I've got an app with over 2 million rows in a Postgresql database and I make complex queries with joins, unions and aggregate functions that take a lot of time. The results of some of these queries are used a lot, for example to render a cloropleth map on the app's homepage that changes based on filters on the map. This is a super expensive operation and can't scale!

In come Materialized Views to the rescue. A materialized view is a query that is persisted like a table and treated the same way. This means queries on this table are fast. No joins, or unions, just like querying any other table. Note that it needs to be refreshed to keep it up to date so it is not suited for realtime data.

Although we can map queries on our materialized view to a plain crystal class using DB.mapping, we would miss out on Lucky's awesome typesafe queries. So in this article we're going to look at treating materialized views just like normal tables and having Lucky model them for us!

ComplexPost

The sql for the query we'll be materializing is below. Later we'll make slight adjustments to it so it can play nicely with LuckyRecord::Model.

SELECT
  posts.id,
  posts.title,
  posts.content,
  users.name as author
FROM posts
JOIN users
ON users.id = posts.user_id

This isn't a complex query but the way we implement this feature can be expanded to include any query regardless of complexity.

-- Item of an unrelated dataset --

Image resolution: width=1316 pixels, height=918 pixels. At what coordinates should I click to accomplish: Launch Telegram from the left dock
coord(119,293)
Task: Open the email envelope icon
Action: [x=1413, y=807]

The only thing that matters is that the columns returned by our SELECT statement match our LuckyRecord model definition.

Setup

If you want to test this out yourself you can use my demo app, just clone the repo and checkout the matviews-0 branch to follow along, or matviews-3-complete to see the finished code.

git clone git@github.com:mikeeus/lucky_api_demo.git
cd lucky_api_demo
bin/setup
git checkout matviews-0

Create Spec

git checkout matviews-0

Although we don't have a materialized view or a model to access it, we're going to write a spec for how we want to be able to use it.

# spec/matview_spec.cr
require "./spec_helper"

describe App do
  describe "ComplexPost matview" do
    it "should refresh and query" do
      user = UserBox.new.create
      first_post = PostBox.new.title("First").user_id(user.id).create
      second_post = PostBox.new.title("Second").user_id(user.id).create

      ComplexPost.refresh

      complex = ComplexPostQuery.new.title(first_post.title).first
      complex.title.should eq first_post.title
    end
  end
end

We want to be able to refresh the materialized view using the model, and we want to query the view with Lucky's own queries which will generate helper methods for each column, eg: ComplexPostQuery.new.title(...), ComplexPostQuery.new.content.ilike(...), etc.

Create Materialized View

git checkout matviews-1-create-matview

First lets generate a migration with lucky gen.migration CreateComplexPostMatview.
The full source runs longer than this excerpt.